• Required task: In the listing below, find every line containing the string "green" and copy each one. Match case exactly.

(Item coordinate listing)

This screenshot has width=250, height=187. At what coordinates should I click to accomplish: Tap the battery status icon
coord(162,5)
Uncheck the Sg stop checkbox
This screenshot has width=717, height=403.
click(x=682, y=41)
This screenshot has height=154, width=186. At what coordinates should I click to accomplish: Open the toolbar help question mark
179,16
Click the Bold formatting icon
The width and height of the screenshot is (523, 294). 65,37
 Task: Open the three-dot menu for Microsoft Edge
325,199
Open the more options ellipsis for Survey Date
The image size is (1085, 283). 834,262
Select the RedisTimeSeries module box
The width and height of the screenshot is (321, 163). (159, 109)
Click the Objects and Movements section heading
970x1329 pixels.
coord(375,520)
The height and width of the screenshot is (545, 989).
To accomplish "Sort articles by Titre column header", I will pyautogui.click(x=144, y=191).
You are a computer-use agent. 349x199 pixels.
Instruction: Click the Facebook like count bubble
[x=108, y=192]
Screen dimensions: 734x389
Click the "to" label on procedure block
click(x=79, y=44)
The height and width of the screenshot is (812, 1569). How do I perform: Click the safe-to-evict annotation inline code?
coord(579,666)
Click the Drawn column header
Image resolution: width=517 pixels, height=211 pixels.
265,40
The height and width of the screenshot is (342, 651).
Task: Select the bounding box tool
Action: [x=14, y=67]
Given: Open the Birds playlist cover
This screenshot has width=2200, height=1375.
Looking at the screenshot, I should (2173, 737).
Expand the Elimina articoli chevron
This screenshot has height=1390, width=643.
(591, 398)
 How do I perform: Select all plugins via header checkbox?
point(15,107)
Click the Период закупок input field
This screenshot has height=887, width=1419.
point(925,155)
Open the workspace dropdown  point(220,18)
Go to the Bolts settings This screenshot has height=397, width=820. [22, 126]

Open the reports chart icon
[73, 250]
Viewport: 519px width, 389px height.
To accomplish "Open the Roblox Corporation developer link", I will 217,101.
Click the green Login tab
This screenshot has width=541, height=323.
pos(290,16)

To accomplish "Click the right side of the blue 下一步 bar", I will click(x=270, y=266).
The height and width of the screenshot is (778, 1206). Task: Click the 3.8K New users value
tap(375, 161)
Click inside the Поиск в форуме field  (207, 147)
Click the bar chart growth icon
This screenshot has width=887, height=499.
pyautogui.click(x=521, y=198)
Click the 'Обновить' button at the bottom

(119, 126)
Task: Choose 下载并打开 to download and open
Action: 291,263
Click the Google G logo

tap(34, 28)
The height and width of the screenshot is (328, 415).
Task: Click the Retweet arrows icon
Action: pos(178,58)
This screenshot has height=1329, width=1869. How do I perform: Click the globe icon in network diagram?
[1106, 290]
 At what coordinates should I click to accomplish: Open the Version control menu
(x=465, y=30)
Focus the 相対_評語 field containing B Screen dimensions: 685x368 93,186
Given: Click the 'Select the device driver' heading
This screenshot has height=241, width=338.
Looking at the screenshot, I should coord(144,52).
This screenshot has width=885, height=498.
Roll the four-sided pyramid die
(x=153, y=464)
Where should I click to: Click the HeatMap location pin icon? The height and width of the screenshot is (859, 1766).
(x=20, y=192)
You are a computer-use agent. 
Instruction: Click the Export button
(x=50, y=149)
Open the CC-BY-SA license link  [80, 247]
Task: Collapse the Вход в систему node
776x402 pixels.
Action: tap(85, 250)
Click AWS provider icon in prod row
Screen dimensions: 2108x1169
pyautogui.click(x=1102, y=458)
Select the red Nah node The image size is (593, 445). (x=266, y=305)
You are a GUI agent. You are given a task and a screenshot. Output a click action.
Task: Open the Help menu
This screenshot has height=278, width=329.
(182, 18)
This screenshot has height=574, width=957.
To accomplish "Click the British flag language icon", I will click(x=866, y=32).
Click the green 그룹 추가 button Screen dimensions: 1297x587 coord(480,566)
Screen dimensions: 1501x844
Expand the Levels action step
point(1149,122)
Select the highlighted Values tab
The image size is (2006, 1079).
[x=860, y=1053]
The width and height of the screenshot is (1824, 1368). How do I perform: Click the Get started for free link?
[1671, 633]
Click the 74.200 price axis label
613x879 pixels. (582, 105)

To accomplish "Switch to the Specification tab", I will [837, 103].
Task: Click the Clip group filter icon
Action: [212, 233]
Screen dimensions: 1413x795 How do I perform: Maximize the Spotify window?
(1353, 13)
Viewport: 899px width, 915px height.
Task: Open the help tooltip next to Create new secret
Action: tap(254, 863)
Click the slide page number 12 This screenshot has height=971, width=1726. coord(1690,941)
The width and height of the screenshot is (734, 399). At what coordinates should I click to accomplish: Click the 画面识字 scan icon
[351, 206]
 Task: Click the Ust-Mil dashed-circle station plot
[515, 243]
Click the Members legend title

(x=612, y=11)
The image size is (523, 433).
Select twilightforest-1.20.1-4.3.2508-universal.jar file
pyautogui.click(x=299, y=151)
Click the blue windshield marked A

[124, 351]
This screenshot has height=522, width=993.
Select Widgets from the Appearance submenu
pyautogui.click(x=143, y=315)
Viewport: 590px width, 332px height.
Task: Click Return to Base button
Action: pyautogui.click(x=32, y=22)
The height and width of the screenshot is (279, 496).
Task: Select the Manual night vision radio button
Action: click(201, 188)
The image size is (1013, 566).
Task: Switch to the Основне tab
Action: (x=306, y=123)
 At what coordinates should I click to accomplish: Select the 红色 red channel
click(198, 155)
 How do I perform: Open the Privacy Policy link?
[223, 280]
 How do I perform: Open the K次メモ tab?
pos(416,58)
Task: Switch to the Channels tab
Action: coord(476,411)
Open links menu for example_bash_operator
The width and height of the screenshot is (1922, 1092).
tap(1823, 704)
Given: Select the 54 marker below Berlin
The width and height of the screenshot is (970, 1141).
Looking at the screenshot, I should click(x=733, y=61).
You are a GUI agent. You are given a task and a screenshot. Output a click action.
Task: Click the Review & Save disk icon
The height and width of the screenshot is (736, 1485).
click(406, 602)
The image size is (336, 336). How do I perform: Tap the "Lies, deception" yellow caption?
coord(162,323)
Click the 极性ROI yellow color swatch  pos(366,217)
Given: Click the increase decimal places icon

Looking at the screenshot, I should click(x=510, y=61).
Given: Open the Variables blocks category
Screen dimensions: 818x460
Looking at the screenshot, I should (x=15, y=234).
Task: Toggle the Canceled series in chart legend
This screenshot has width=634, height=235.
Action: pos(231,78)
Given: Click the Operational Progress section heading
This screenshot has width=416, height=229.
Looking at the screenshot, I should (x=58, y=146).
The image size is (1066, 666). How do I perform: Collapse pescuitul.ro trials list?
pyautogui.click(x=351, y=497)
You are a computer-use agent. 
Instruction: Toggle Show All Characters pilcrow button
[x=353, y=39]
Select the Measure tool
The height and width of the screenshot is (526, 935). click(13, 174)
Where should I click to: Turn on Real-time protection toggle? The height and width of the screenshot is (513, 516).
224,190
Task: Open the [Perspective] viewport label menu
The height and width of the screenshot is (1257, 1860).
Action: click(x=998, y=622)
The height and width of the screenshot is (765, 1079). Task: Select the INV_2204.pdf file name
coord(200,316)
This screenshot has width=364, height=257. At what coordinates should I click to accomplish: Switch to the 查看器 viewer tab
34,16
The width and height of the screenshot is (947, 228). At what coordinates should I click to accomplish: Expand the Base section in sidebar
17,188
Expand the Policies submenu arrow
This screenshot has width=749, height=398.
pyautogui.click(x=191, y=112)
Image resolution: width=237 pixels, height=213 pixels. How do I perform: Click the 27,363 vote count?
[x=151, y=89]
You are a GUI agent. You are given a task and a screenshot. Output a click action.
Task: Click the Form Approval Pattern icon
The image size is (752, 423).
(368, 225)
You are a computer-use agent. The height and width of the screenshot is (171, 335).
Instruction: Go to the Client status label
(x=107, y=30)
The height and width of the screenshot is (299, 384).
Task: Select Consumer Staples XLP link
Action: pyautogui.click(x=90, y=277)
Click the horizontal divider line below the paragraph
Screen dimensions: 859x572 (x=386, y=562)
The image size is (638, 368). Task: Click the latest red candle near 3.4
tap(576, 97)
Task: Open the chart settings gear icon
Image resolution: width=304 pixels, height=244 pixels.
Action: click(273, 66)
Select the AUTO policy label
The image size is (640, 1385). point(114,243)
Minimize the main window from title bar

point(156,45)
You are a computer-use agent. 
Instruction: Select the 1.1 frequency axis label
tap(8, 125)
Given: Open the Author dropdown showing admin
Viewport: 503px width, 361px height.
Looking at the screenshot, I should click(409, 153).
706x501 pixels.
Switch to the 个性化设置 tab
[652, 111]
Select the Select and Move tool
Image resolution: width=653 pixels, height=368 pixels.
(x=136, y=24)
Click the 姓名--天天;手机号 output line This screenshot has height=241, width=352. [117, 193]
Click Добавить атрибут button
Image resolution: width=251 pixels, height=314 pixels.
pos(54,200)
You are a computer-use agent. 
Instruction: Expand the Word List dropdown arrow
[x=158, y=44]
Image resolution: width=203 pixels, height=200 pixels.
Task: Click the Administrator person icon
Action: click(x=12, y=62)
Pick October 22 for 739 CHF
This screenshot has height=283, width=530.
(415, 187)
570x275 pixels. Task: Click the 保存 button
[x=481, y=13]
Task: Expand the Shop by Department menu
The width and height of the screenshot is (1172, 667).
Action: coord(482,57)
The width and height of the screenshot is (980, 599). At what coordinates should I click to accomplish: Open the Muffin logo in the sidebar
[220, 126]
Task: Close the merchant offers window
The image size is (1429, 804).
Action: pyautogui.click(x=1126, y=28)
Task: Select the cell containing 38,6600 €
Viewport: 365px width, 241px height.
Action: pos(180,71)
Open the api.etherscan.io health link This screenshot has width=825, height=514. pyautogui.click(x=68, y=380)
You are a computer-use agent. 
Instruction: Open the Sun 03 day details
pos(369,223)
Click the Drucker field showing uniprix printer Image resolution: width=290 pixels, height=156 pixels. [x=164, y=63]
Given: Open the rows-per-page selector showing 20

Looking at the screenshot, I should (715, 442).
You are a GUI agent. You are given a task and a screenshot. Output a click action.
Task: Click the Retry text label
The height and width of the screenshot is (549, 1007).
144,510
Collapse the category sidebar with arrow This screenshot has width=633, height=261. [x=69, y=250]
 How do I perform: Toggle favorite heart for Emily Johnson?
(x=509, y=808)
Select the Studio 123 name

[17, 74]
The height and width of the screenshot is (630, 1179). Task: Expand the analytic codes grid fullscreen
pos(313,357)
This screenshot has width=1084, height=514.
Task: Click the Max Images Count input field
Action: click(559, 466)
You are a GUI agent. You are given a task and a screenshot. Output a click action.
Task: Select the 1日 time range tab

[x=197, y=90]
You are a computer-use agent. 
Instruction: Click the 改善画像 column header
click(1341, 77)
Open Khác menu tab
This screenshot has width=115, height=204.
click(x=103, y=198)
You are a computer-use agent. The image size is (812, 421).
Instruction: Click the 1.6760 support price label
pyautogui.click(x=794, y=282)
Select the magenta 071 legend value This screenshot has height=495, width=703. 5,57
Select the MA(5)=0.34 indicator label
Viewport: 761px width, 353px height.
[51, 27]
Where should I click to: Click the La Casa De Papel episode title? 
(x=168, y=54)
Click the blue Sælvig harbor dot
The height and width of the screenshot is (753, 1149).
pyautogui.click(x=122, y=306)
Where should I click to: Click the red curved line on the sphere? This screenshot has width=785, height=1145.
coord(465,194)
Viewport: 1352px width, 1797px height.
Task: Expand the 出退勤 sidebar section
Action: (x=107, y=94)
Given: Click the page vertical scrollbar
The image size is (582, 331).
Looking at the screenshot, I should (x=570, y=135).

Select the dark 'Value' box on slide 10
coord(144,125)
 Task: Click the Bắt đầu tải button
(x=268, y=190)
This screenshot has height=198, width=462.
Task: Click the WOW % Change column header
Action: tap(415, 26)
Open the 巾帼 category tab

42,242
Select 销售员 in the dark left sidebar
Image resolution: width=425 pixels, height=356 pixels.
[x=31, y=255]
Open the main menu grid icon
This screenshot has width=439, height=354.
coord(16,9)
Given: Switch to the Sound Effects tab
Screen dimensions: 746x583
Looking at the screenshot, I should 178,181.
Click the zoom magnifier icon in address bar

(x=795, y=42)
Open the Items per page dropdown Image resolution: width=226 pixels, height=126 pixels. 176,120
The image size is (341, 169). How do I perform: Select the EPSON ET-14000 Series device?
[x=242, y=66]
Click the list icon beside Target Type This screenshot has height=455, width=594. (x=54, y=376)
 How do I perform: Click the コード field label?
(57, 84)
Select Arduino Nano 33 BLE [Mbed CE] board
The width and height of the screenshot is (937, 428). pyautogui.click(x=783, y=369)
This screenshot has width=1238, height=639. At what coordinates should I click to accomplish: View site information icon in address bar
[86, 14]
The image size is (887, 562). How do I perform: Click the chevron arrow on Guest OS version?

• Response:
Click the green Login tab
Click the green 그룹 추가 button Screen dimensions: 1297x587 coord(480,566)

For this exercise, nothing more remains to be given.